I added a more complex ambient term to my base CG realtime shader.
Classically, a basic shading model will contain a diffuse and ambient term, and usually a specular term. After implementing a soft texture-mapped shadow-catching function in my CG shader, i really missed having some dynamic modeling of light going on in the ambient end of the shader.
I use a classic technique of offline 3d rendering to add interest to my ambient term - sampling an ambient environment map.
Using the shading normal, I cast an environment lookup into a cube map, mapped with a simple sky-blue-to-earth-orange gradient.
The shader finally multiplies the ambient term by a baked ambient occlusion map.
In the fragment shader, the lookup is done like this:
float3 ambCube = texCUBE(ambientCubeMap, IN.nm ).xyz;
where IN.nm is the (object space) normal passed in from the vertex shader output struct.
Here is a vimeo of the ambient cube lookup in action:
ambient cube realtime CG shader from benp on Vimeo.
The ambient occlusion map was baked in xsi, through mentalray.
The model was made in xsi.
The realtime display uses python-ogre to import the model, apply the CG shader, and take mouse input for interaction.
The video was captured with fraps.
Tags: ogre3d, python-ogre, realtime, robot, shader, xsi
Do you think you could make a reflected ray and look up a reflection map?
As for the reflection occlusion that could be a little bit harder, but I guess you could use bent normals to get any displacement detail.
Also if the robot was fighting a ninja it would be much more dramatic
for sure! I’d actualy use the same half-angle i create in the vertex shader to calculate a specular term.
I’m still yet to really think about my reflection term. Certainly it will be HDR and masked by something in the cracks, probably just a map. What’s a robot without reflections?
.. well, that’s just obvious. :)
mind sharing a bit more about the python-ogre work you did?
did you use an existing ‘model viewer’ in that package? or did you make your own using the modules that come with python-ogre?
thanks for sharing
steven
Sure! (I’ll probably make a dedicated post about my current ogre viewer stuff one day)
I started by butchering the demos that come with python-ogre.
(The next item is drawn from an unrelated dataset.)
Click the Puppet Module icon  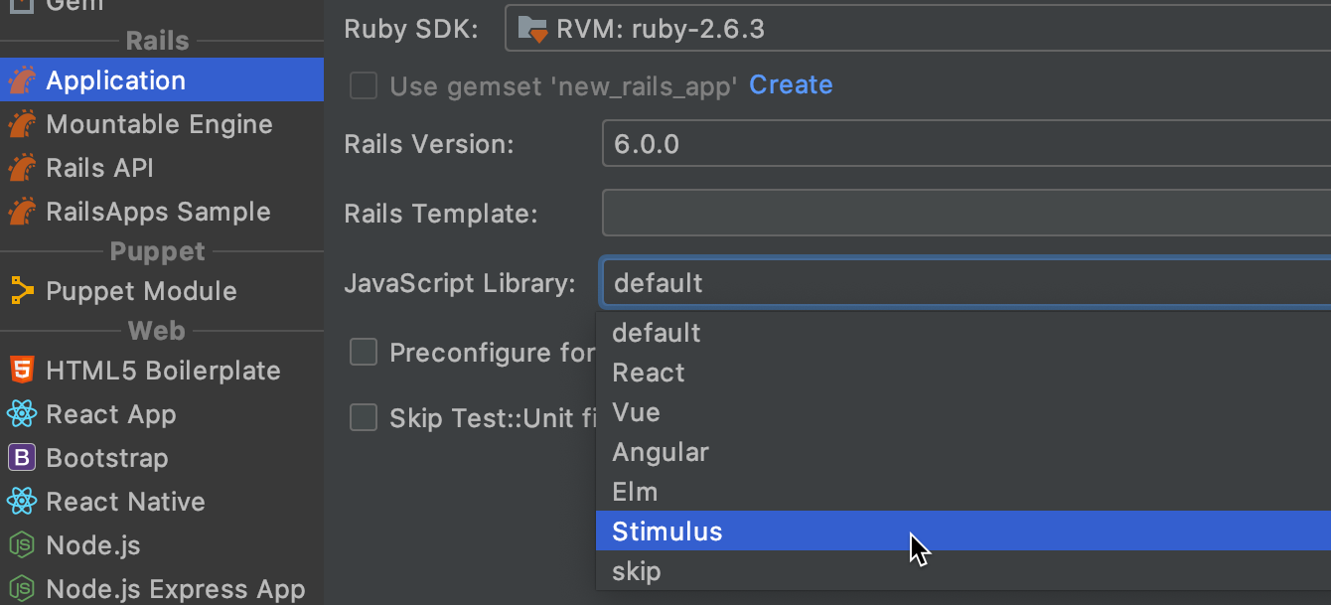point(22,291)
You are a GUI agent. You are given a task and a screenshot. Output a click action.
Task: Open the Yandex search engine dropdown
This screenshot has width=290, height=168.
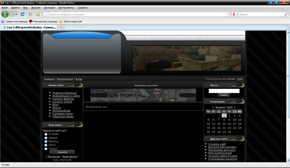click(235, 14)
I basically have my own framework now for model viewing, using python-ogre. The hardest part for me was working out how to ween myself off the SampleFramework that all the python-ogre demos use. Now i kind of know what is the least amount of steps necessary, using the api calls, to setup an ogre scene for viewing.
This python-ogre wiki article is great for explaining how to create ogre stuff without the SampleFramework.
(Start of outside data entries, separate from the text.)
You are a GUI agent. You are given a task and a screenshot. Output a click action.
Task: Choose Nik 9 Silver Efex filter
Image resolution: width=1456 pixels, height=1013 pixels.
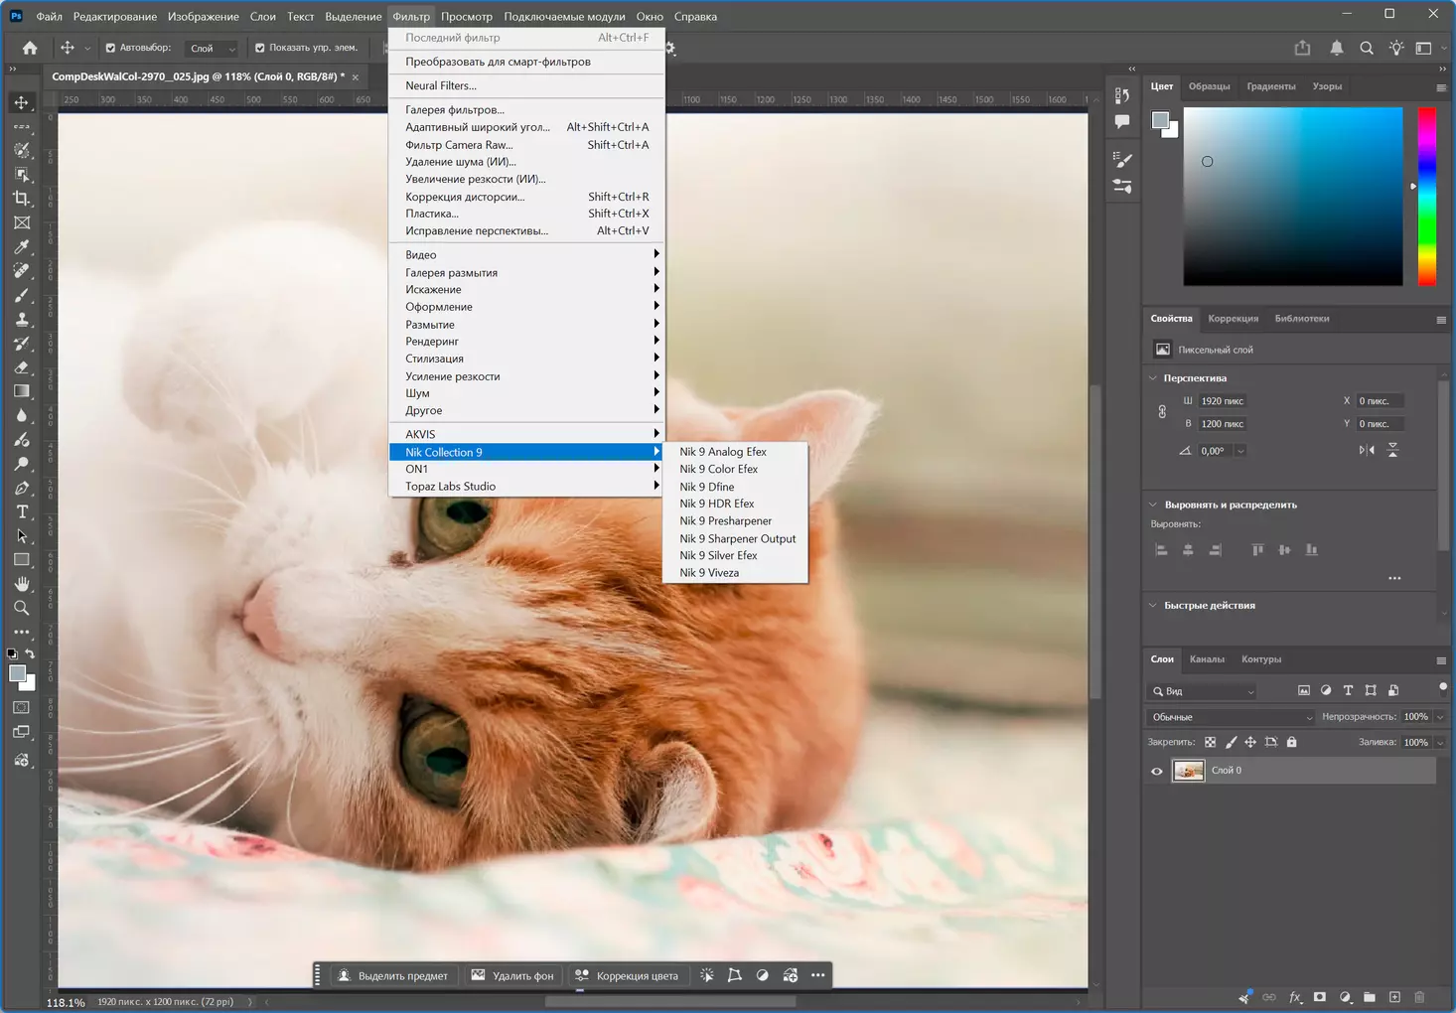(x=718, y=555)
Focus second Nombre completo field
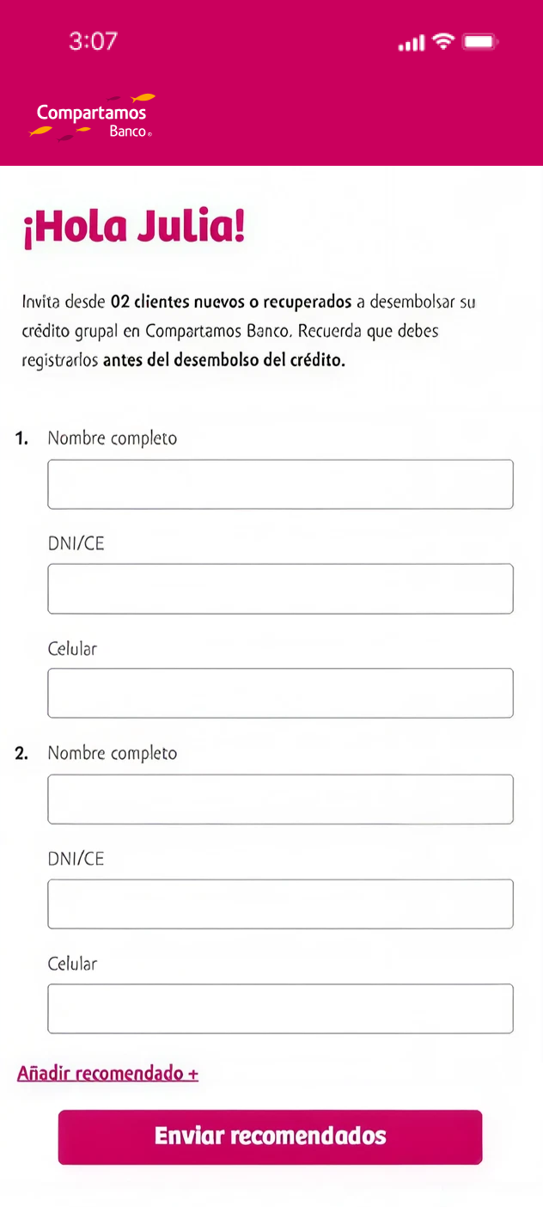This screenshot has width=543, height=1207. click(280, 800)
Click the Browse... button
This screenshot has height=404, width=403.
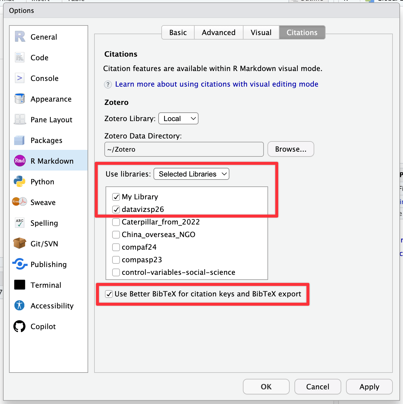tap(291, 149)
Before I actually started getting right into this python-ogre stuff, I was getting prepared to write my own model exporter for XSI until i found this Open Source project (xsi plugin under 1.4.6 release)!
It’s a lot of fun :D
I’ll try to make a few of my python-ogre modules available in the future ..
Thx for the comment!
great, these will get me started!
thanks for your time, please keep posting about python, ice, xsi, and everything else cg.